Landmark Books in All Fields
ItemID: #118261
Cost: $7,200.00

Poems

Edmund Blunden

"BUT THE OLD MAN WOULD NOT SO, BUT SLEW HIS SON, AND HALF THE SEED OF EUROPE, ONE BY ONE":WILFRED OWEN'S POEMS, PRESENTATION/ASSOCIATION COPY INSCRIBED BY SIEGFRIED SASSOON TO NOVELIST EDITH OLIVIER

OWEN, Wilfred. The Poems of Wilfred Owen. A New Edition Including Many Pieces Now First Published, and Notices of His Life and Work by Edmund Blunden. London: Chatto & Windus, 1931. Octavo, original purple cloth, original plain dust jacket. Housed in a custom clamshell box. $7200.

First Blunden edition of Wilfred Owen's first book of war poems, expanded by fellow war-poet Edmund Blunden from the 1920 first edition which had been edited by Siegfried Sassoon, presentation/association copy inscribed on the half title by Sassoon to novelist and friend Edith Olivier, "Edith Olivier, from S.S. 21.3.31."

Though only four poems were published in his lifetime, Wilfred Owen is "recognized as the greatest poet of the Great War… Owen's subject was, he declared, 'war, and the pity of war.' He expressed it through dark word portraits, in which dead and dying young men were stripped of any glory or sentimentality." After volunteering in 1915, the young poet was sent to France where he was wounded in battle and diagnosed with shell shock. During his recovery in Craiglockart Hospital, "Owen befriended a fellow patient, the poet Siegfried Sassoon, and embarked on his most prolific period of writing," subsequently returning to France where he "was killed in action at the age of 25, just days before the war's end" (New York Times). Owen's gift for conveying disillusionment with war gives his best work "a mythic power that set him in a tradition extending back to Dante, Virgil, Homer, and beyond… these are poems to which we owe-more than to any others-our vision of the reality of the Western Front, of Hell on earth" (Hamilton, 405).
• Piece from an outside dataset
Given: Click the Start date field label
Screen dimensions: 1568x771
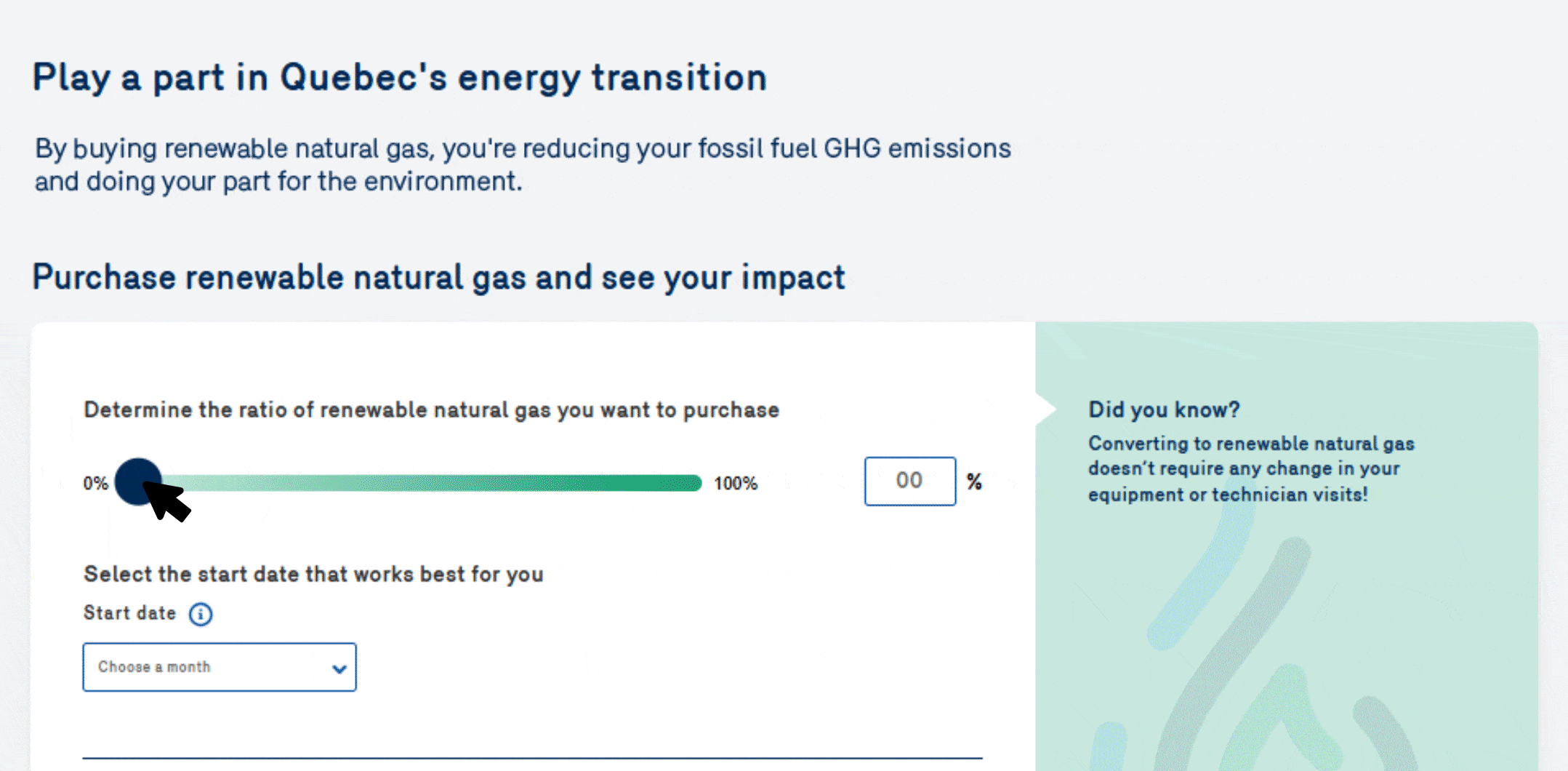Looking at the screenshot, I should point(130,613).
First published posthumously in 1920 in an edition edited by Sassoon, this second edition was greatly expanded by fellow war-poet Edmund Blunden: poems appearing here that were not in the first edition include "Asleep," "At a Calvary near Ancre," "Cramped in that Funnelled Hole," "The End," "Miners," The Next War," "To Eros" and "Training." Hayward 337. Reilly, 244. Temple & Tucker, 215. See Grolier Club, Soldier Poets of the Great War; An English Library, 129. This excellent association copy was presented by Sassoon to novelist Edith Olivier. Olivier was a confidante and hostess at her home in Wiltshire to many upper-class aesthetes, including Sassoon, Osbert Sitwell, Cecil Beaton, and Stephen Tennant. Sassoon movd to Fitz House, Wiltshire, around the time of this inscription, while he was pursuing a love affair with Stephen Tennant, who lived next door at Wilsford Manor, with Olivier acting as mediator. In 1933 she introduced Sassoon to Hester Gatty, who became his wife later that same year. Bookplate of Anthony Hobson, the famed head of Books and Manuscripts at Sotheby's.

Interior fine, toning to cloth; plain dust jacket with darkened spine, otherwise in exceptional condition. A wonderful association copy.